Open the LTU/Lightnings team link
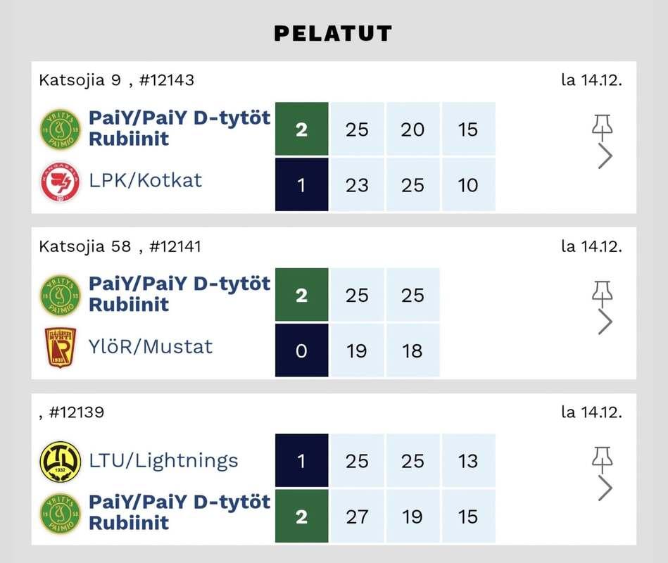Image resolution: width=668 pixels, height=563 pixels. (163, 461)
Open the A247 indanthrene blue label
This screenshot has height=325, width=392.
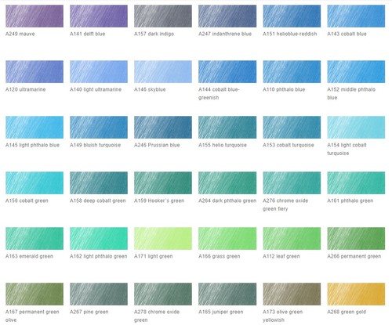click(225, 34)

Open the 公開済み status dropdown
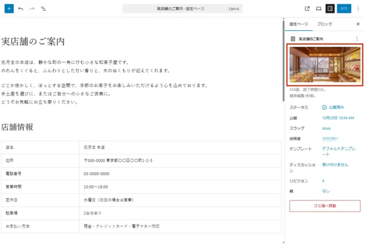(334, 107)
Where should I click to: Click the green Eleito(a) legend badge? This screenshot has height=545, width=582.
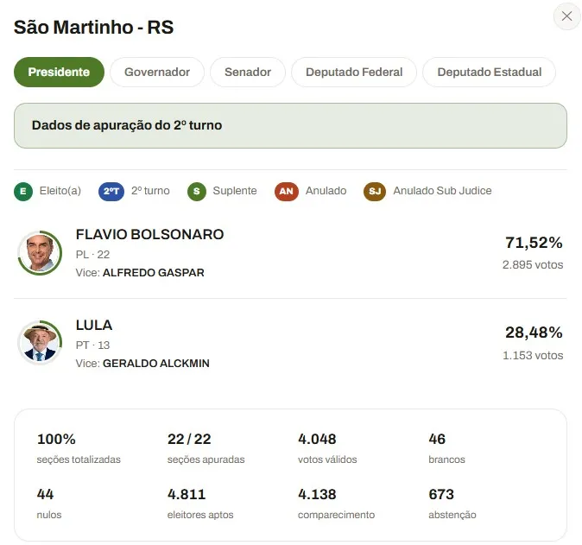pos(23,191)
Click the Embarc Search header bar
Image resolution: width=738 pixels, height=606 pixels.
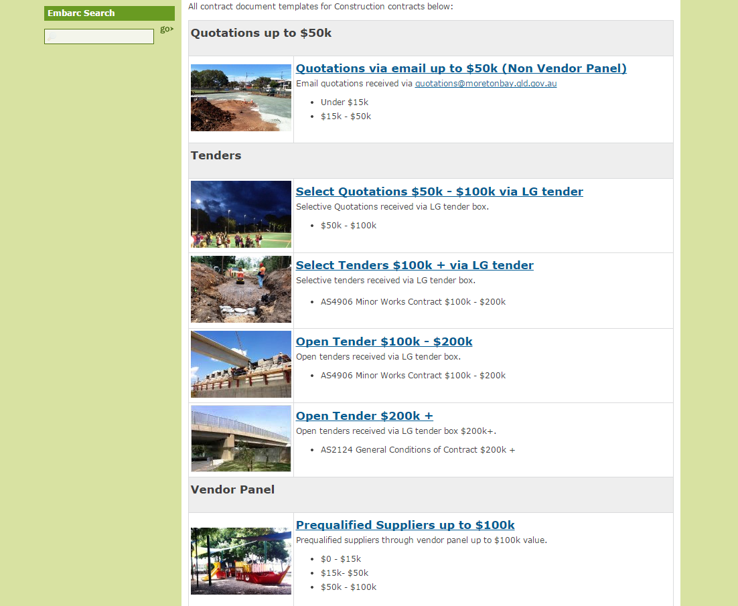tap(109, 13)
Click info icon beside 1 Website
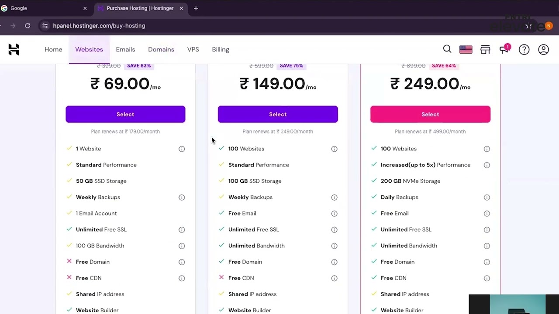 (x=182, y=149)
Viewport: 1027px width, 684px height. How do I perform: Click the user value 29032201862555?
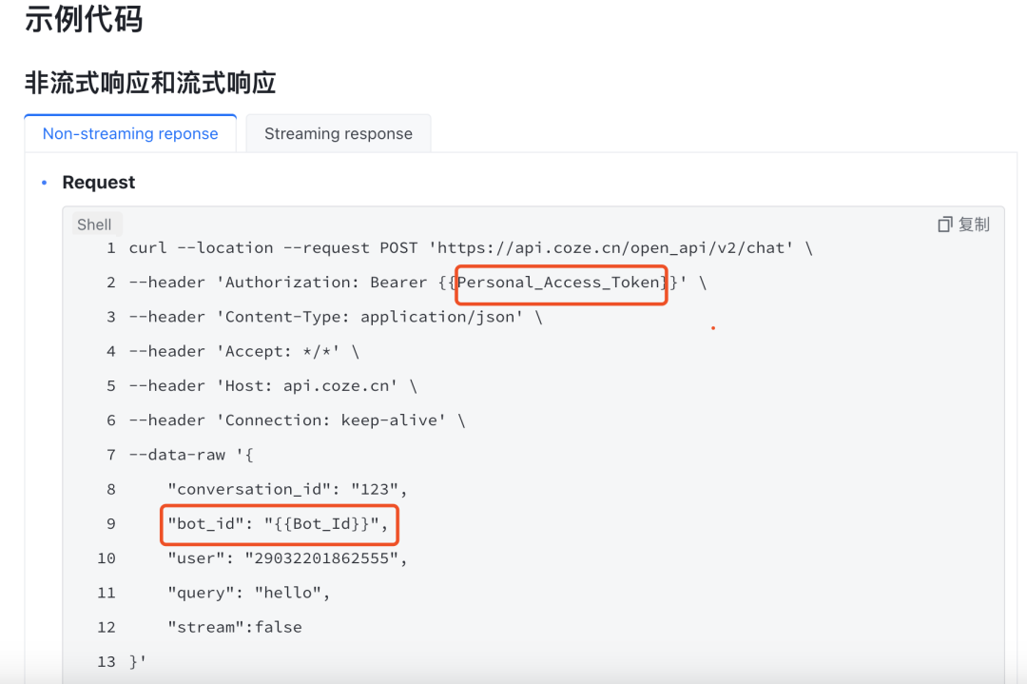321,558
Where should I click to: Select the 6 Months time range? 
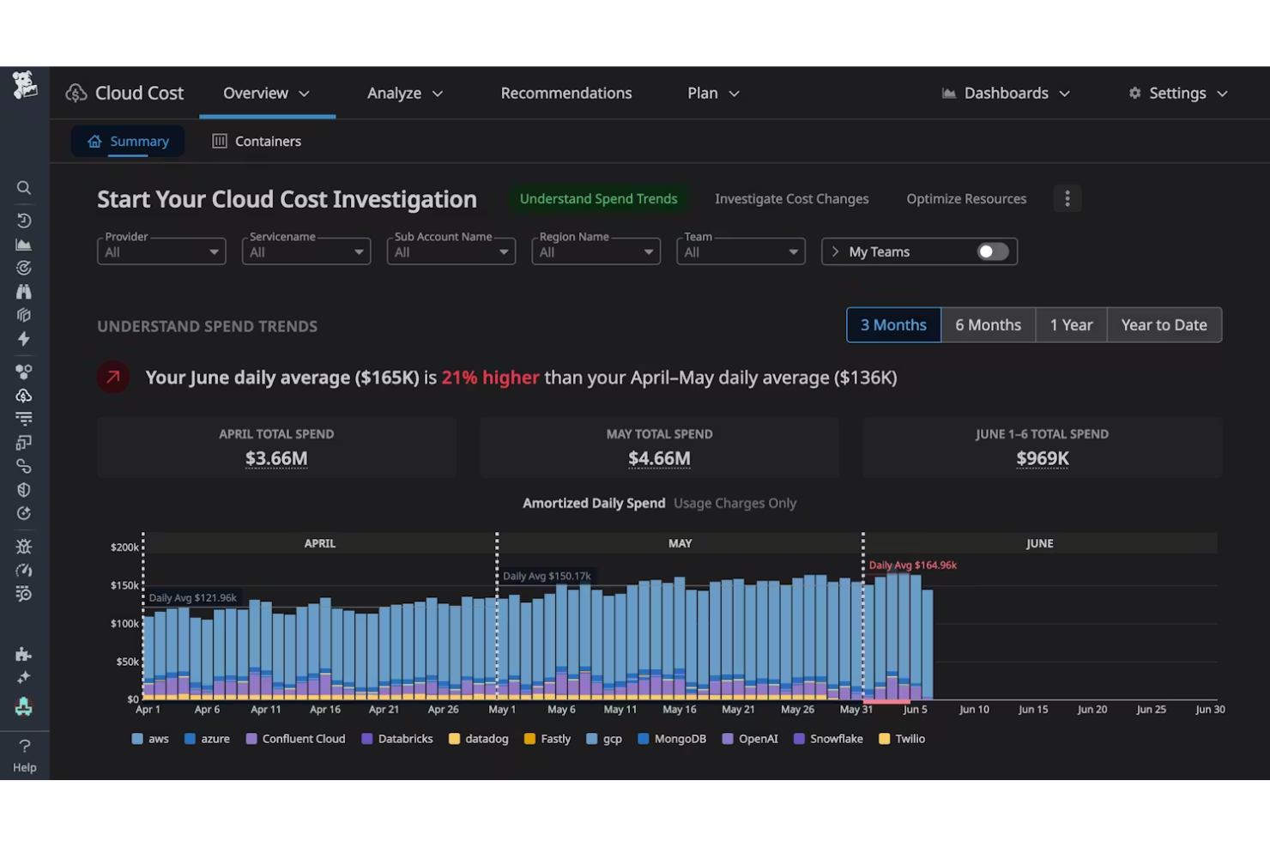tap(988, 324)
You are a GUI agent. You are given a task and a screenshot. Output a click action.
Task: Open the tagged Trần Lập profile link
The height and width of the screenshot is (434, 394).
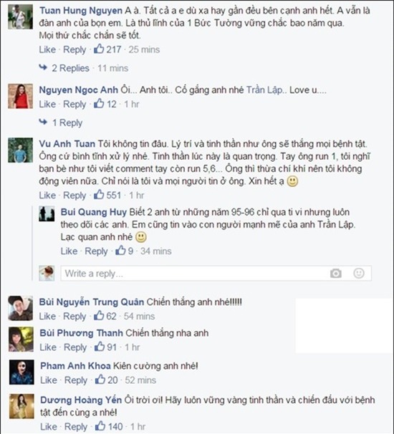click(265, 90)
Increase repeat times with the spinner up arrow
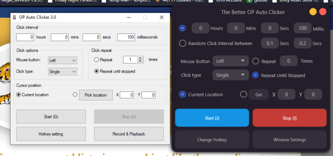The image size is (333, 156). (x=140, y=58)

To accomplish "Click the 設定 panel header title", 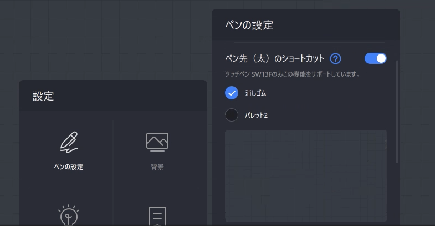I will [x=43, y=96].
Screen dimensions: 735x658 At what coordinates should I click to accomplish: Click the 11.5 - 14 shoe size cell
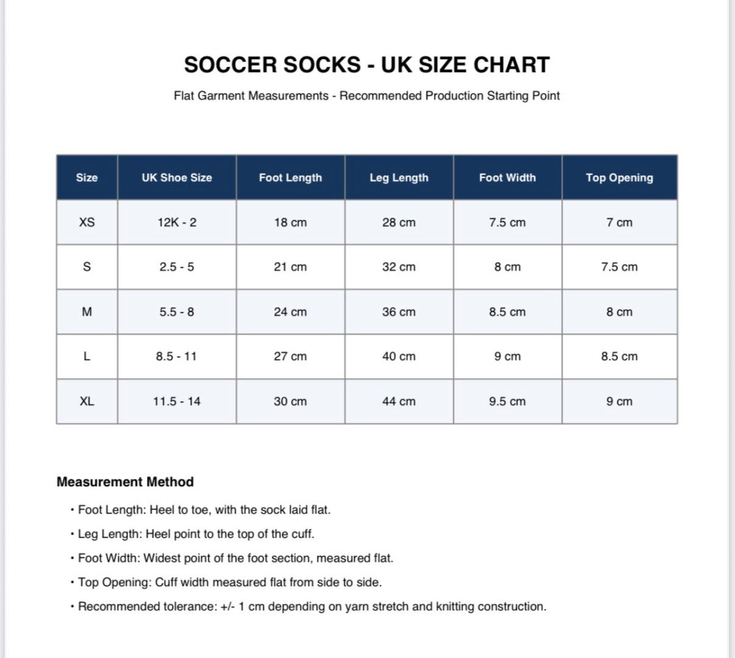click(x=177, y=402)
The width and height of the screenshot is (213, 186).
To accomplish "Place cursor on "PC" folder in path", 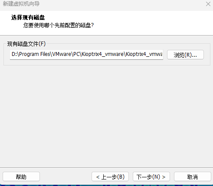I will tap(76, 54).
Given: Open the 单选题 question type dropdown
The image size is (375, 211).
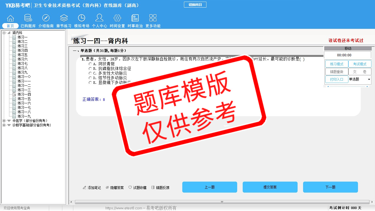Looking at the screenshot, I should (369, 79).
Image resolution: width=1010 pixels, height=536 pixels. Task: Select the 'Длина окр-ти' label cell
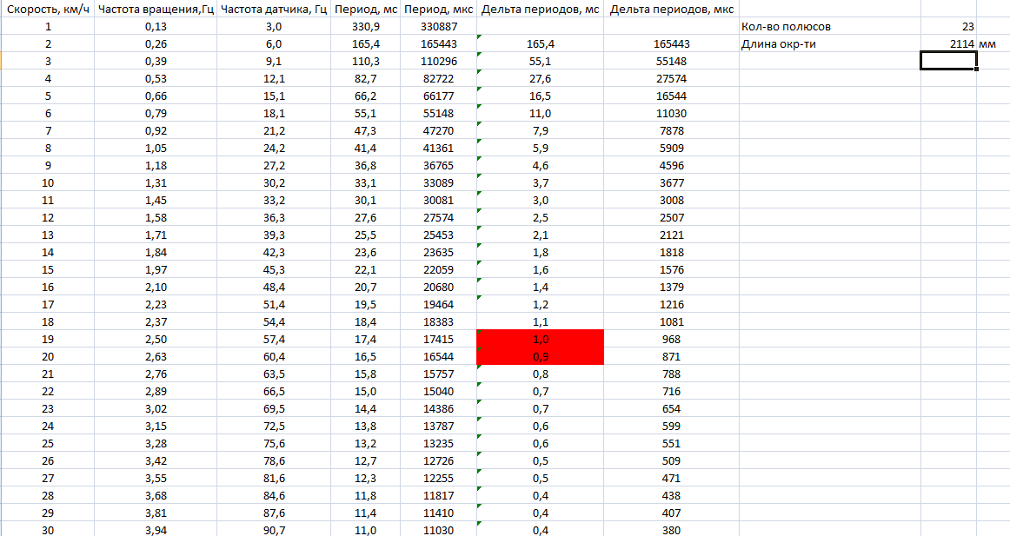(x=828, y=43)
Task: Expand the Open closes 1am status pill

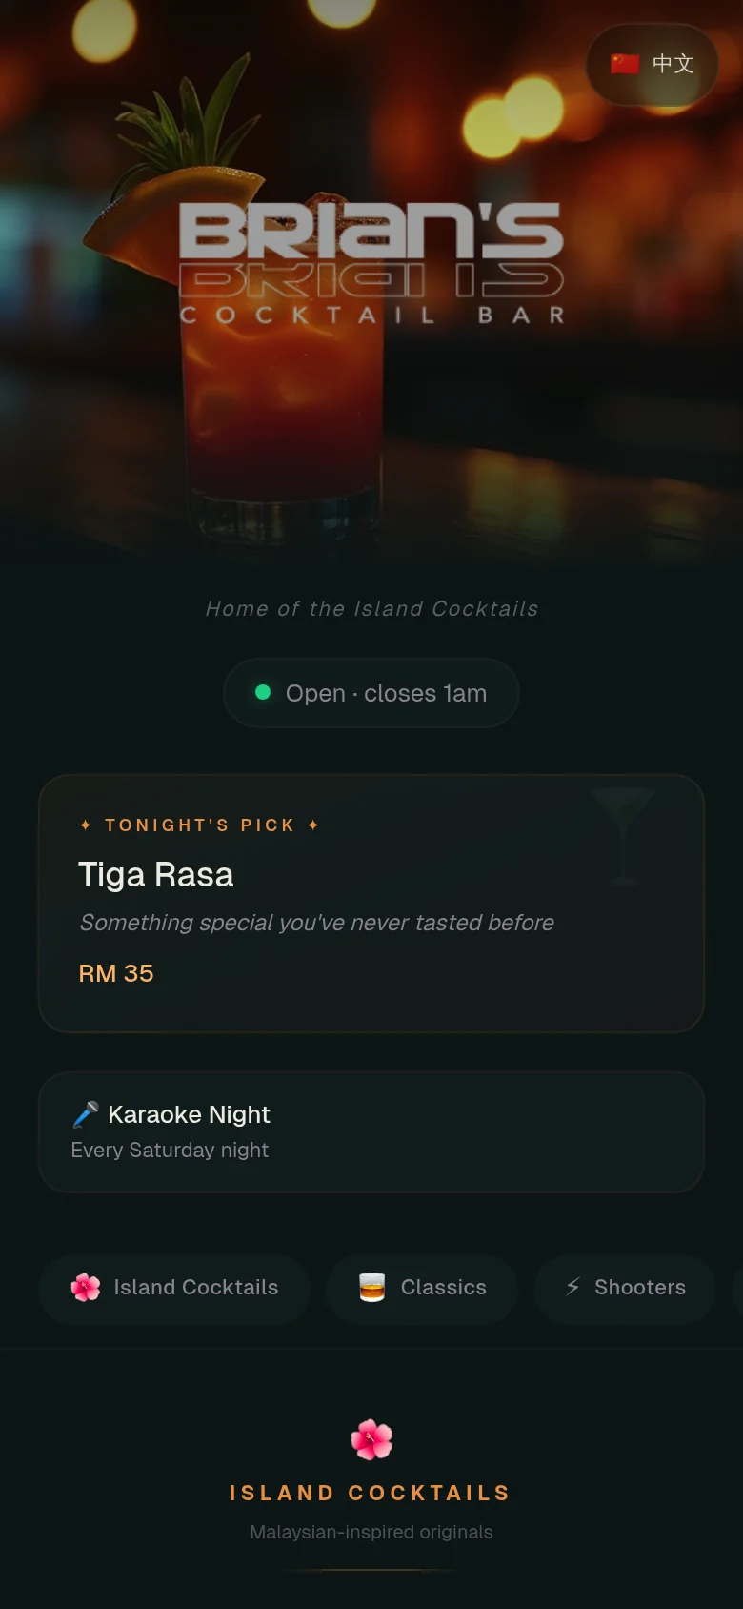Action: (371, 693)
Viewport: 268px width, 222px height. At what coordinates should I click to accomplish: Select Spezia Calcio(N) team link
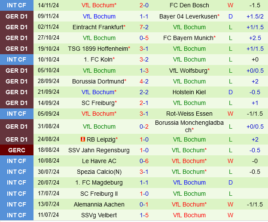pyautogui.click(x=99, y=172)
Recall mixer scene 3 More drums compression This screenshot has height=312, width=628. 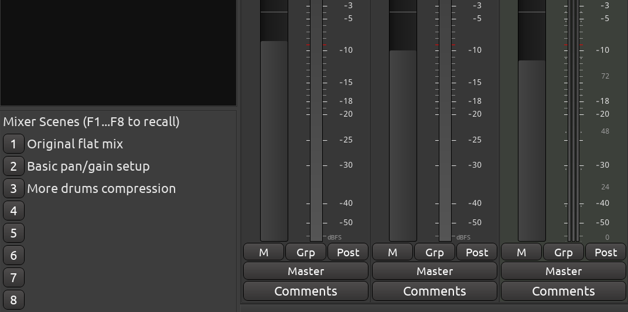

◇ ◇ ◇

● **Task requirements**: Would you copy, word for word, only the lines above from the one containing "Image resolution: width=738" through the one containing "You are a GUI", both included, and please leave out the pictures?

● **Worked solution**:
Image resolution: width=738 pixels, height=606 pixels.
tap(109, 13)
Click info icon beside 1 Website
 (x=182, y=149)
Viewport: 1027px width, 684px height. How do I perform: Click the user value 29032201862555?
321,558
Where should I click to: Select the 6 Months time range? 
tap(988, 324)
You are a GUI agent. You are given a task and a screenshot. Output a click action.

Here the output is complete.